> **Saved entries**:

<<<<

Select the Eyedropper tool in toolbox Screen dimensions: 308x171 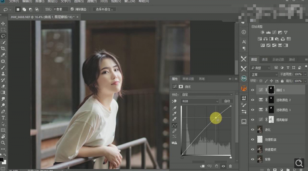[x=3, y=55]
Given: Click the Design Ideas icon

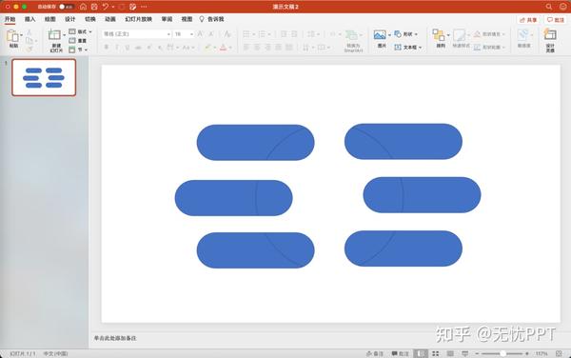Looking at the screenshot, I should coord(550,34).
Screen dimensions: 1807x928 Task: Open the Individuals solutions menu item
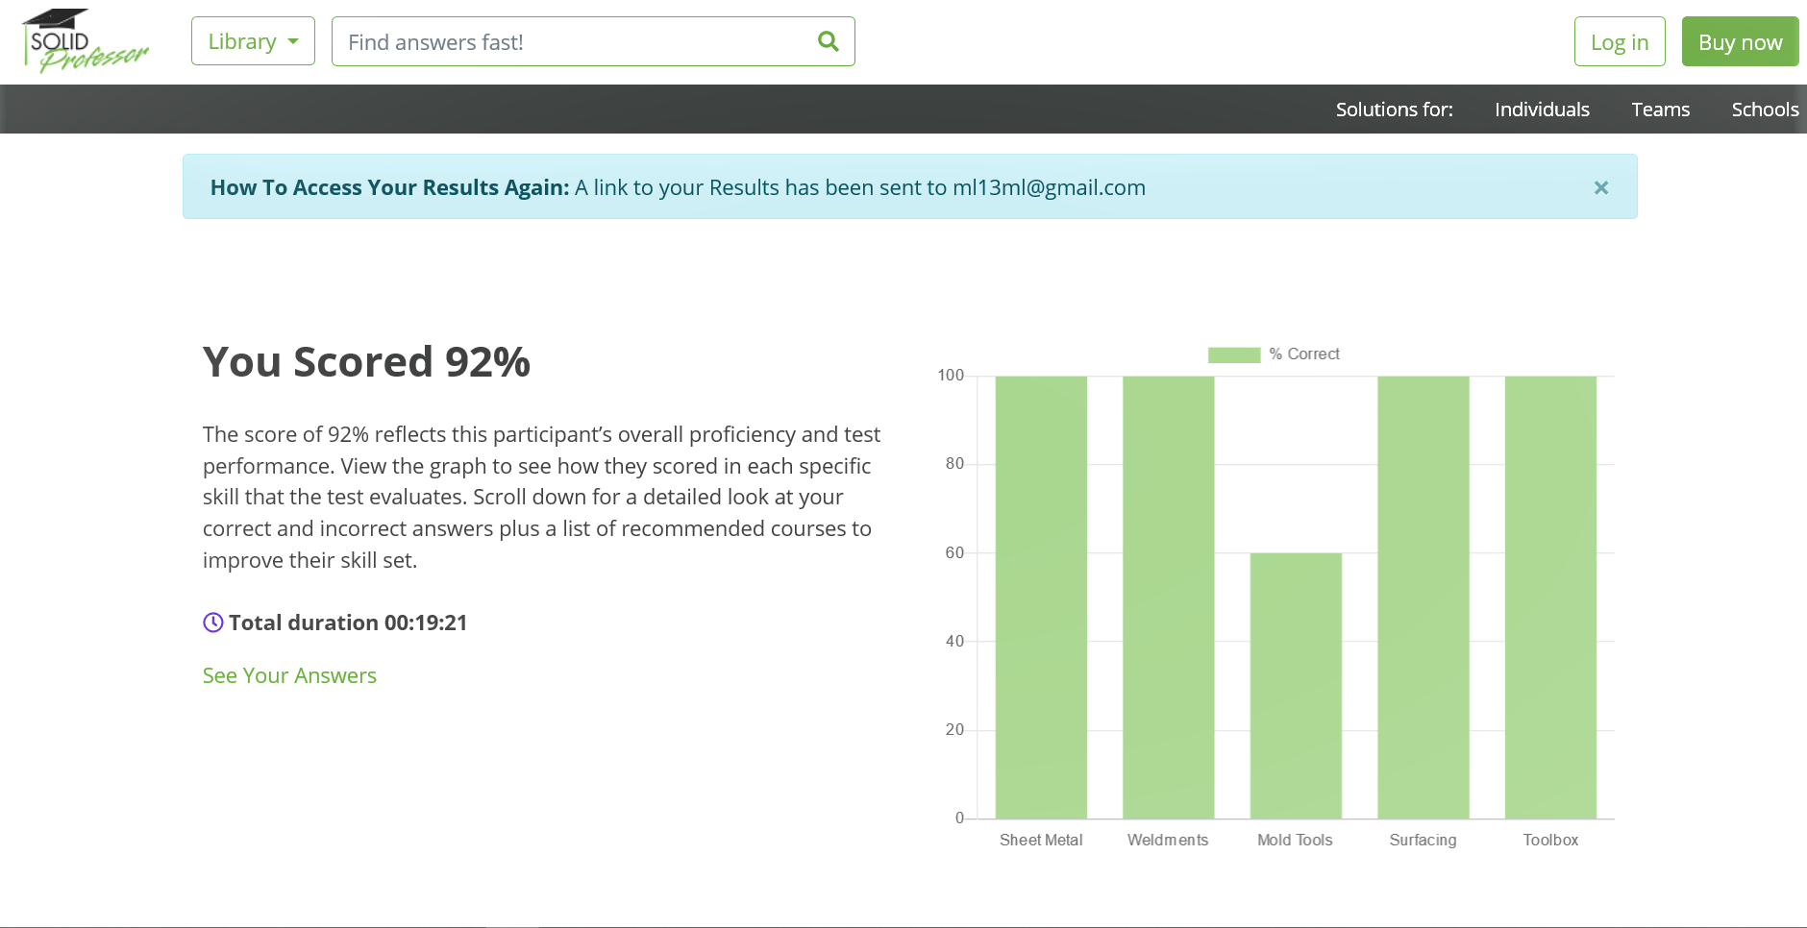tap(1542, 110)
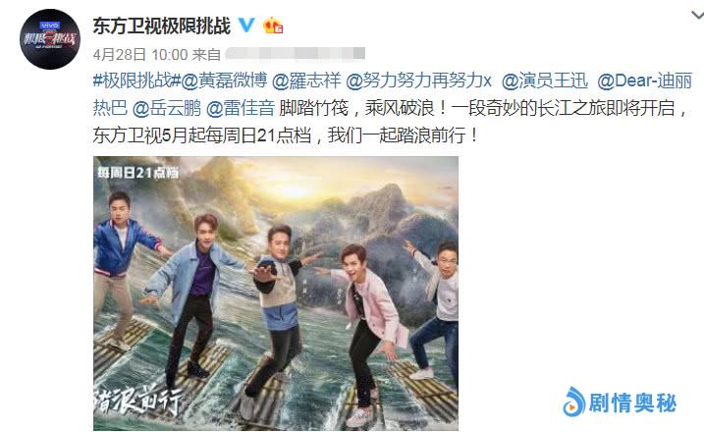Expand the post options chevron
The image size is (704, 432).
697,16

>>>>

Take the lines from the one holding "Screen dimensions: 1807x928" through the last line of the data above and copy them exactly, both ends included, omitting all pictures.

Screen dimensions: 1807x928 Task: Open the Individuals solutions menu item
tap(1542, 110)
Expand the post options chevron
The image size is (704, 432).
697,16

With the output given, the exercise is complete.